To Lift the Cap or Not?

Last week, MassINC published a report on the impact of the last 15 years of education reform in Massachusetts. You can find the full report here. While the primary focus was not charter schools, the report pushes for lifting the cap for a number of reasons. The full comment is below:

"Closer to home, there has also been a recent and influential study that compares the performance of students at Boston’s charter, pilot, and traditional schools.25 This research finds consistently positive effects for the city’s charter schools on student achievement in all MCAS subjects at both the middle and high school levels. Currently, the state places several limits on the number and location of charter schools.
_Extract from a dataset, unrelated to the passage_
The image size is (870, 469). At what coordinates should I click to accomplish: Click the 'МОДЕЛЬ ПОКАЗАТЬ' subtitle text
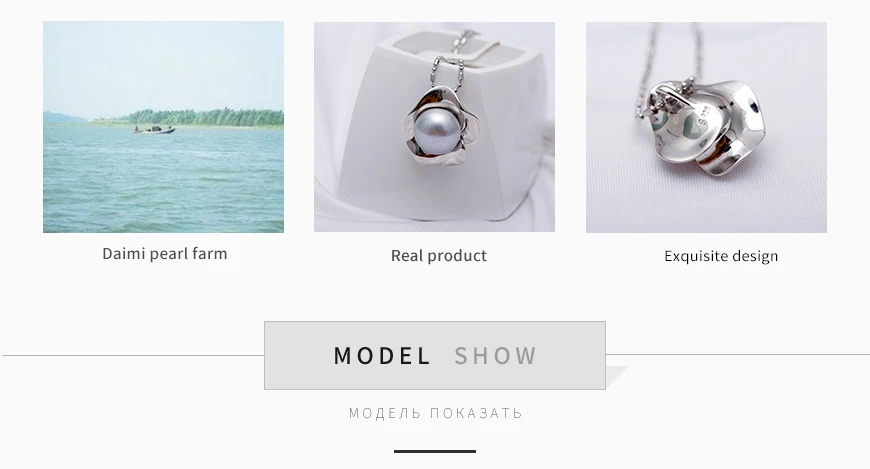436,413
Nationally, the Secretary of Education is targeting federal stimulus money toward states that embrace education reform, including removing the cap on charter schools. If Massachusetts raises or eliminates the cap on charter schools, this change could lead to new charter schools in a dozen communities, such as Boston, Holyoke, and Fall River, that are currently at the limit. In addition, the state should consider allowing effective charter schools serving high-poverty students to operate additional schools and thus allow for greater efficiencies and economies of scale. At the same time, the state should also be more aggressive about closing charter schools that are not working."

A couple of days later, Scott Lehigh followed up with praise in his Globe column.
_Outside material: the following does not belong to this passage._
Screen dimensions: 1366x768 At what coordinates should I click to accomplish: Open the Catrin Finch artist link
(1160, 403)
I also commented at Gotham Schools supporting lifting the cap. My comment is copied below:

"Lift the cap with the following caveats:

1) Charter schools that are underperforming in relationship to their home district should be closed at the end of their charter. Not enough weak charter schools are closed down. Weak charter schools are a financial drain on the system and they hurt kids.

2) Charter schools that are significantly outperforming their home districts should be allowed to replicate. If your school has 70% low income kids and is outperforming the wealthiest districts in the state, you’re doing something right and should give more kids the opportunity.

3) Charter schools with new ideas or models should be allowed; new schools that mooch off older models (especially unsuccessful ones) should not be authorized. This promotes innovation.

4) Districts that don’t want more charter schools can minimize expansion of new charters (though not the replicas), by adopting the practices of charter schools that work. That forces failing schools to try to learn from their neighborhood charter schools that are currently kicking their rears. I still can’t figure out why district schools aren’t visiting my school to learn from what we do here…and why they won’t let us visit their schools that are successful.

5) The cap should be lifted with priority in districts with the greatest need.

Just some random thoughts…"

#4 is my personal addition to the current dialogue that's going on in the charter school community about how to get the cap lifted.